EXERCISE OBJECTIVE >>
Transcribe everything from the line containing "Viewport: 473px width, 274px height." down to the line containing "Screen dimensions: 1826x705", keeping every line exactly as it appears.

Text and element pointing entries
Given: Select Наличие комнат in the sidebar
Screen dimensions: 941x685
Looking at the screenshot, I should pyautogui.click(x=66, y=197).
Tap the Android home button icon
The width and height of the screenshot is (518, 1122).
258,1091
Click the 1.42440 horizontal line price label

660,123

* * *

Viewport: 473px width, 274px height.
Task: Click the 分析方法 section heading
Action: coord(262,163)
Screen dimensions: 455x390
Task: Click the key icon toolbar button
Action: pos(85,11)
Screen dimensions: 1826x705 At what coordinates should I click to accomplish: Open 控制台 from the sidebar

WRITTEN ANSWER >>
Viewport: 473px width, 274px height.
Task: Click the 分析方法 section heading
Action: coord(262,163)
Screen dimensions: 455x390
Task: Click the key icon toolbar button
Action: pos(85,11)
Screen dimensions: 1826x705 At what coordinates should I click to accomplish: Open 控制台 from the sidebar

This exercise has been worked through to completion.